La manovra finanziaria ha introdotto nell’ordinamento italiano il “delitto di intermediazione illecita e sfruttamento del lavoro“, la cui fattispecie è rappresentata dallo svolgimento di «un’attività organizzata di intermediazione, reclutando manodopera o organizzandone l’attività lavorativa caratterizzata da sfruttamento, mediante violenza, minaccia, o intimidazione, approfittando dello stato di bisogno o di necessità dei lavoratori».
Per il reato si prevede la reclusione da cinque a otto anni e la multa da mille a 2.000 euro per ciascun lavoratore reclutato.
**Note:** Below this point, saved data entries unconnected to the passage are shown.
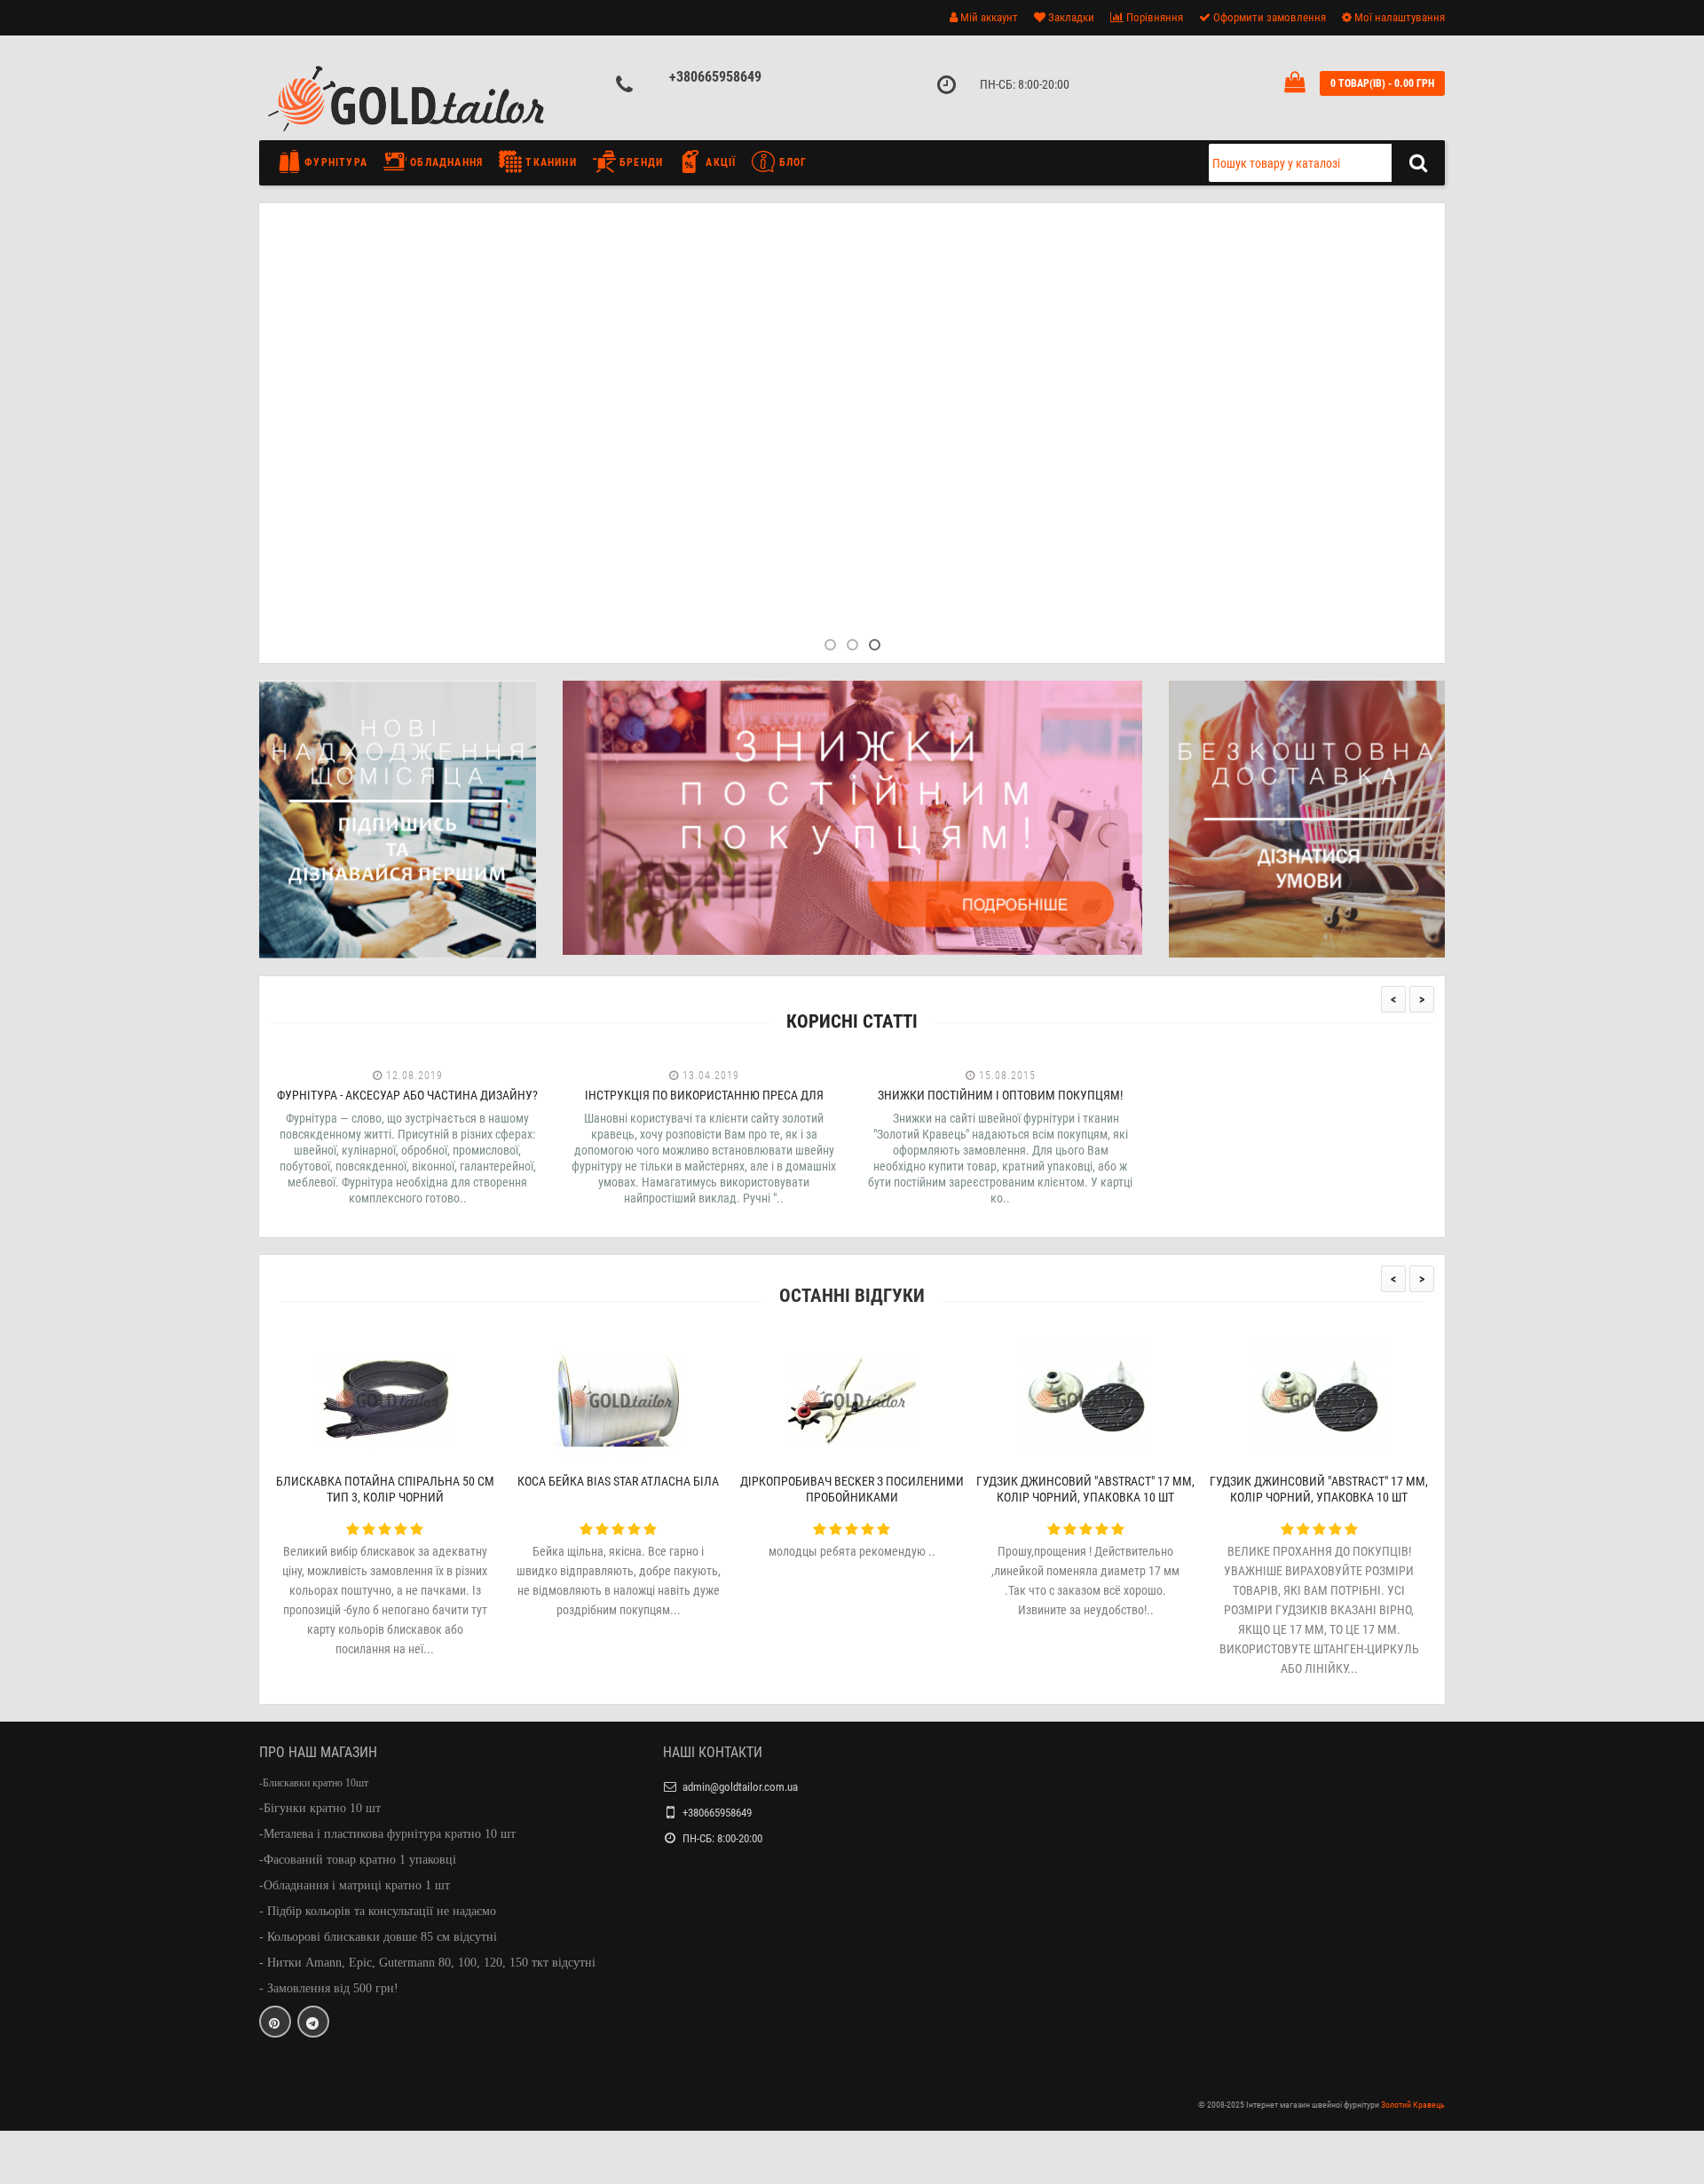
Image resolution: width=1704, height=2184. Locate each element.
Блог (791, 162)
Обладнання (444, 162)
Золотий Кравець (1413, 2104)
Lo sfruttamento deve essere valutato in forza di alcuni criteri: la sistematica retribuzione dei lavoratori in modo palesemente difforme dai contratti collettivi nazionali o comunque sproporzionato rispetto alla quantità e qualità del lavoro prestato; la sistematica violazione della normativa relativa all’orario di lavoro, al riposo settimanale, all’aspettativa obbligatoria, alle ferie; la sussistenza di violazioni della normativa in materia di sicurezza e igiene nei luoghi di lavoro, tale da esporre il lavoratore a pericolo per la salute, la sicurezza o l’incolumità personale; la sottoposizione del lavoratore a condizioni di lavoro, metodi di sorveglianza, o a situazioni alloggiative particolarmente degradanti.
In più, la fattispecie comporta anche pene accessorie: l’interdizione dagli uffici direttivi delle persone giuridiche o delle imprese, il divieto di concludere contratti di appalto, di cottimo fiduciario, di fornitura di opere, beni o servizi riguardanti la pubblica amministrazione, e relativi subcontratti; l’esclusione per un periodo di due anni da agevolazioni, finanziamenti, contributi o sussidi da parte dello Stato o di altri enti pubblici, e dell’Unione europea, relativi al settore di attività in cui ha avuto luogo lo sfruttamento.